**Your assignment**:
The lines from the one with "The height and" through the last line of the material below, copied exactly and free of pictures, make up the whole answer.

•••

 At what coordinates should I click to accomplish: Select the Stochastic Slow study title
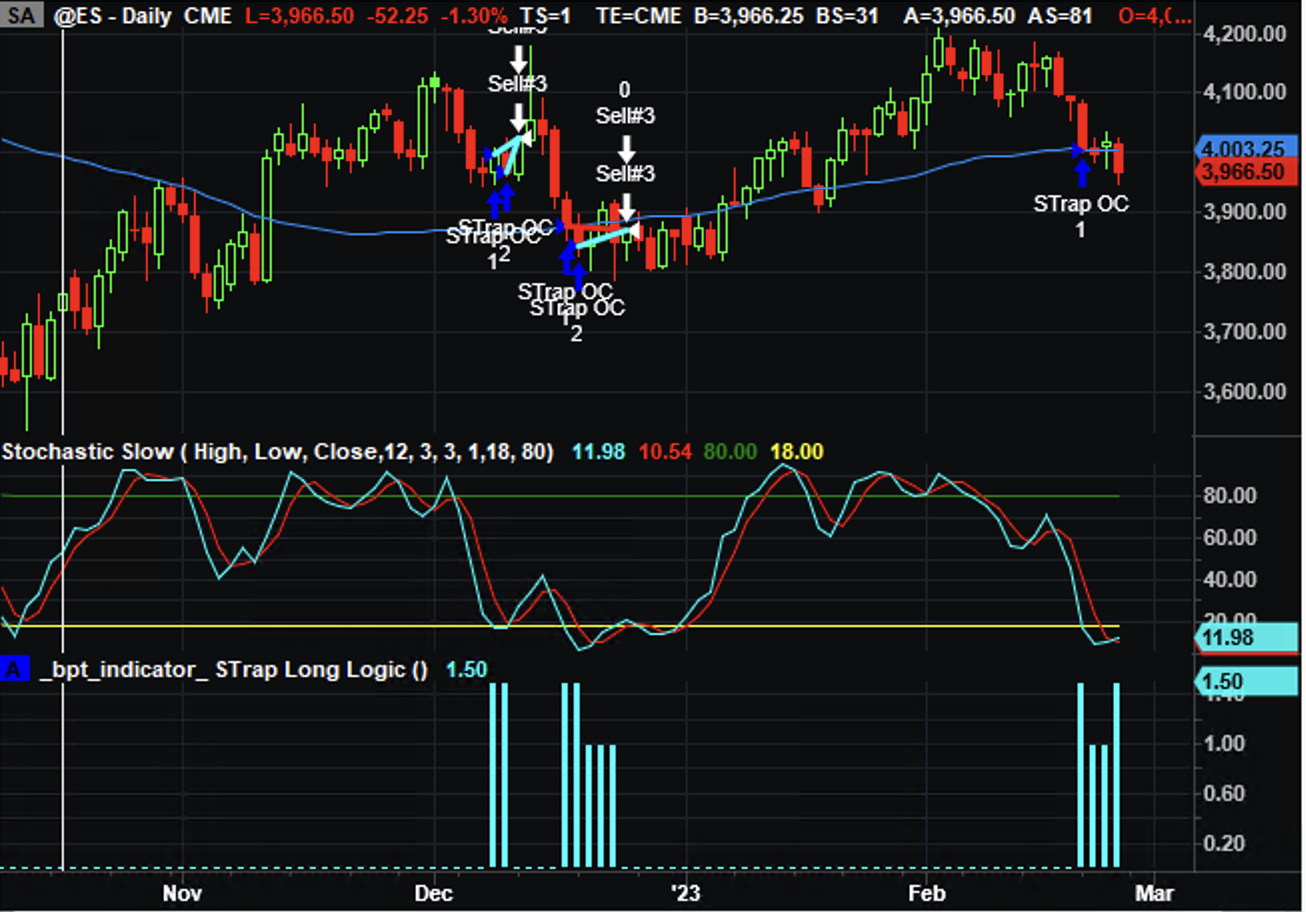(x=277, y=452)
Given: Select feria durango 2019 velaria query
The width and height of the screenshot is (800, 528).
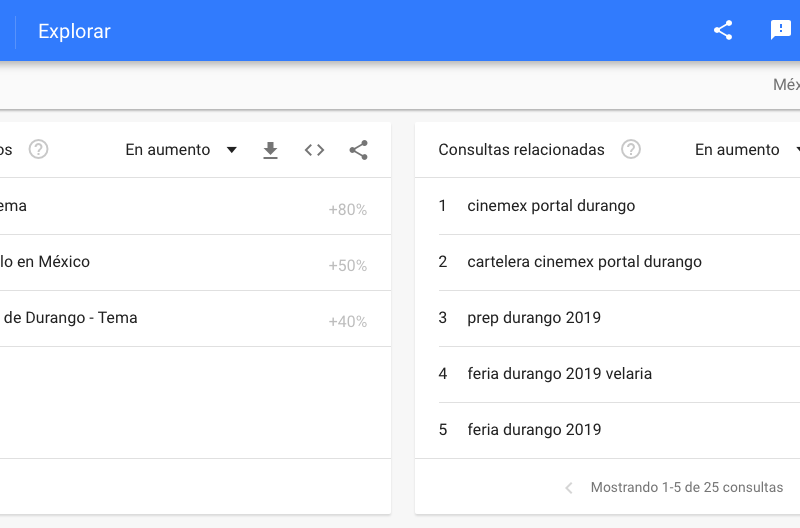Looking at the screenshot, I should 559,374.
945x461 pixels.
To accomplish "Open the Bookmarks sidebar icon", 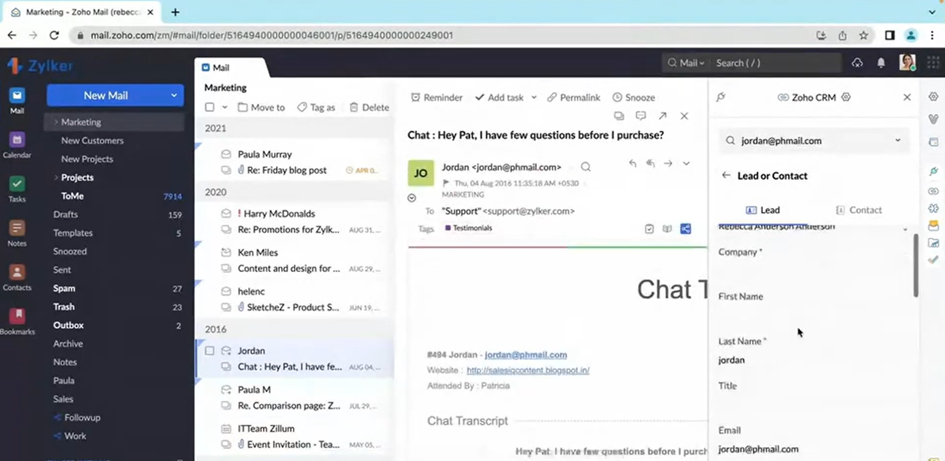I will pos(16,318).
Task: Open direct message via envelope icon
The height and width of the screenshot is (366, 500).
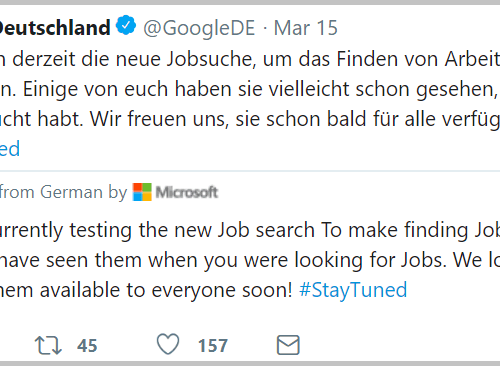Action: [288, 345]
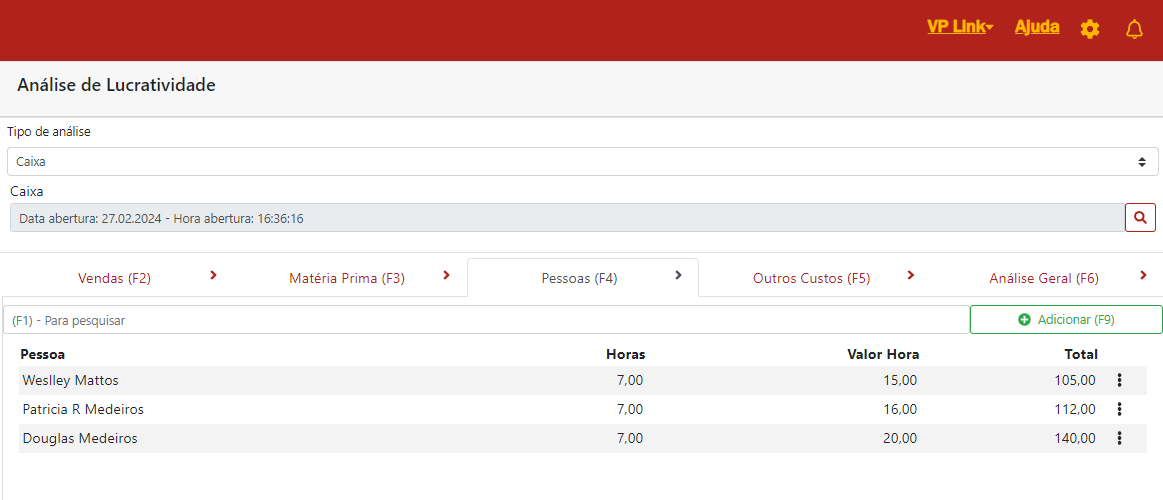Expand the VP Link dropdown menu
The width and height of the screenshot is (1163, 500).
click(959, 27)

•••

**Exercise answer**:
The height and width of the screenshot is (366, 500).
Action: [288, 345]
Expand the VP Link dropdown menu
The width and height of the screenshot is (1163, 500).
click(959, 27)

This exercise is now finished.